▶ **Problem details**
Please repeat the lines below exactly. Begin with the line containing "Identify the click" and go on through the line containing "Crostata agli agrumi".

▶ **Records shown**
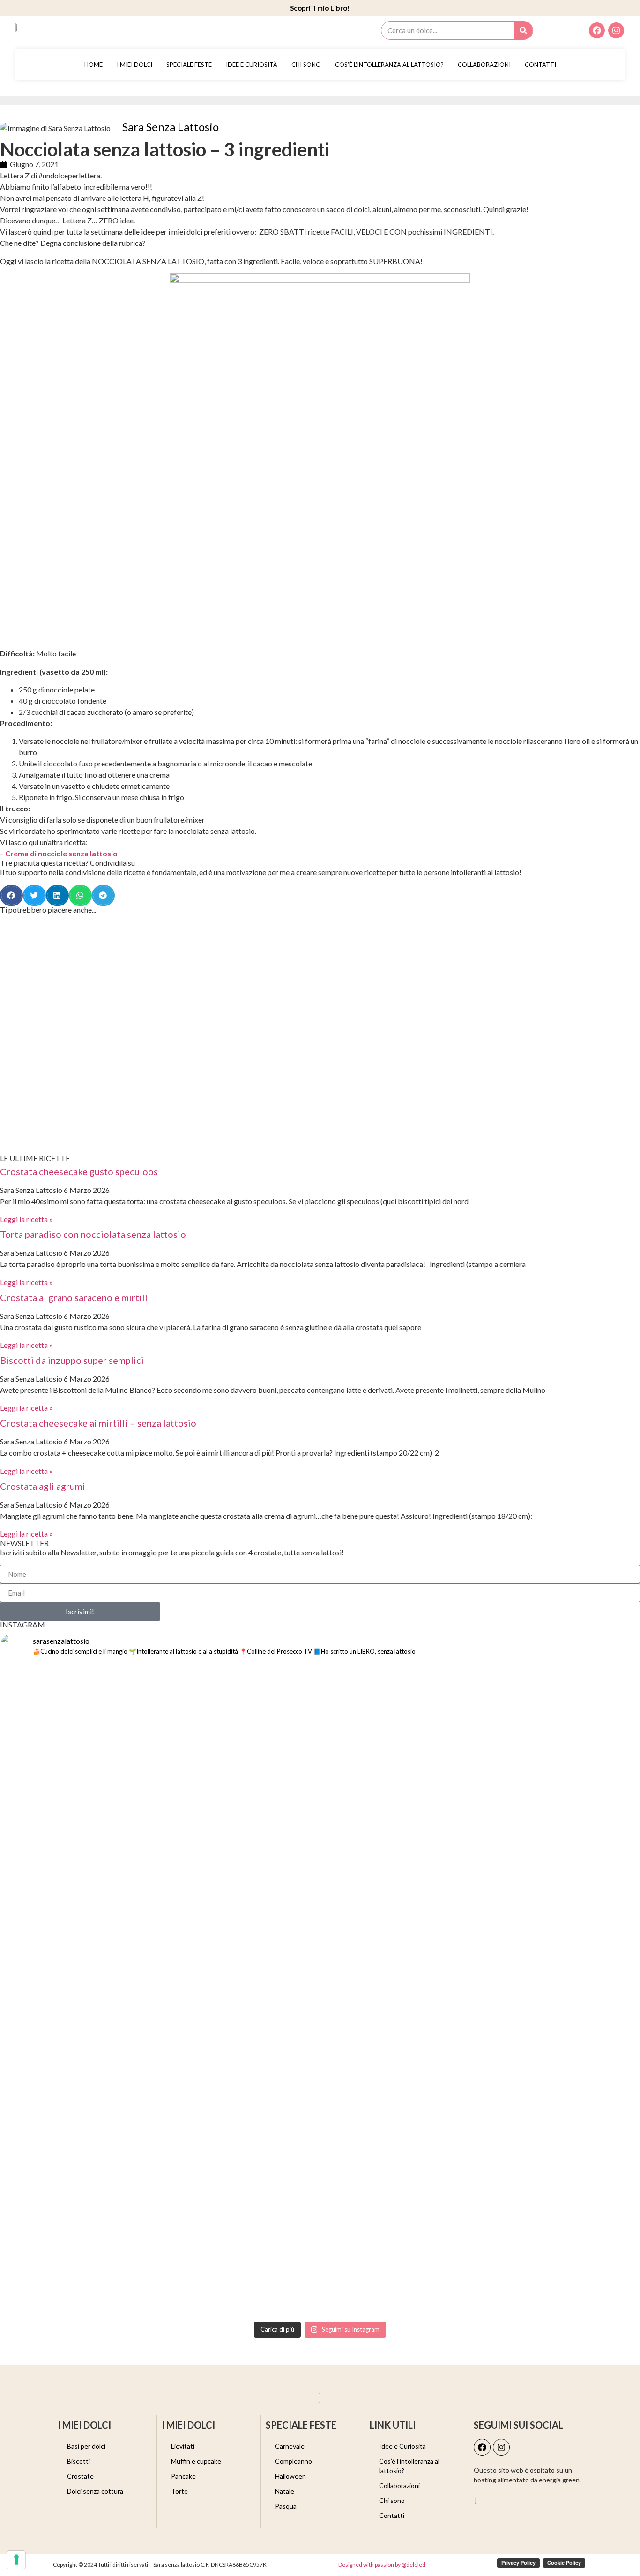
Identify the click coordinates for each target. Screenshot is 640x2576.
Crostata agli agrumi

---

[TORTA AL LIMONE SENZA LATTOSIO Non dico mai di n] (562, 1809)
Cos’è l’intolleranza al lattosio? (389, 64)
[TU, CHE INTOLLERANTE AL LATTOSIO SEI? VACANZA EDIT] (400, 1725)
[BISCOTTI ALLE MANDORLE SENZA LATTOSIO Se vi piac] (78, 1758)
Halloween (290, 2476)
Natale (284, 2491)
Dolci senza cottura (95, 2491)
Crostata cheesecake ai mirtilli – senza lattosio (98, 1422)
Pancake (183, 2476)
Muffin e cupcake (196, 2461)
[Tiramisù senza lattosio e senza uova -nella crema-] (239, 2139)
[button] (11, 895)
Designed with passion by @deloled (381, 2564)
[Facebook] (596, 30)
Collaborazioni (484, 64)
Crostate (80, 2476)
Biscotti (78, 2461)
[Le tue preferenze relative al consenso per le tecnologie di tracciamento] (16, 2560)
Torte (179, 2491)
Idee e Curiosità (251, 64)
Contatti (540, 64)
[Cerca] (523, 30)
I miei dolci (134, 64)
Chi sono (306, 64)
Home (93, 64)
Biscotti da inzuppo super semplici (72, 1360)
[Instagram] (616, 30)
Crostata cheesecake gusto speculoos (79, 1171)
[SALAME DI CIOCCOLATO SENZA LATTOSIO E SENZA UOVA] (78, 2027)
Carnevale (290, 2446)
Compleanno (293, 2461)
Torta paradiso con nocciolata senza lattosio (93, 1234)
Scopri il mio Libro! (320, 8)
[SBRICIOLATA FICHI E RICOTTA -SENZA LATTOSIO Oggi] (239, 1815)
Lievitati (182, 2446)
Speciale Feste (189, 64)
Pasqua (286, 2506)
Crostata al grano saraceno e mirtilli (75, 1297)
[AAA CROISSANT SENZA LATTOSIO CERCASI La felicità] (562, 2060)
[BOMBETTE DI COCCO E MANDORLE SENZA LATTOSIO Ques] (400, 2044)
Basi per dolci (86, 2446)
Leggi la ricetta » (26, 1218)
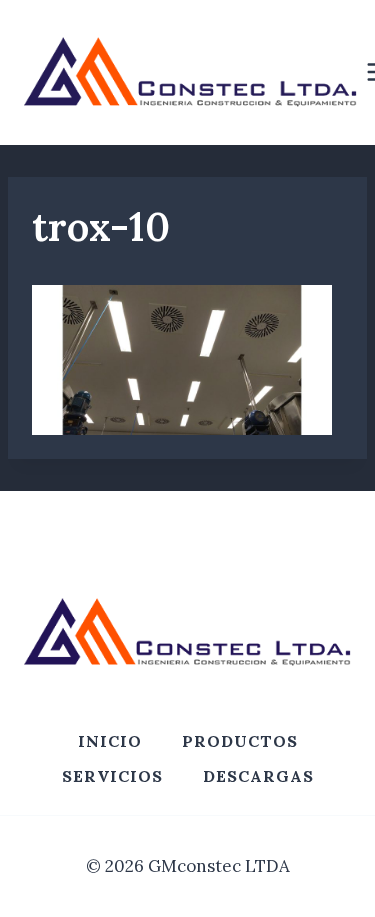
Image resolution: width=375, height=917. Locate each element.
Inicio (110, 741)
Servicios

▶ **The answer**
Identify the click coordinates for each target. Screenshot is 640x2576.
Crostata agli agrumi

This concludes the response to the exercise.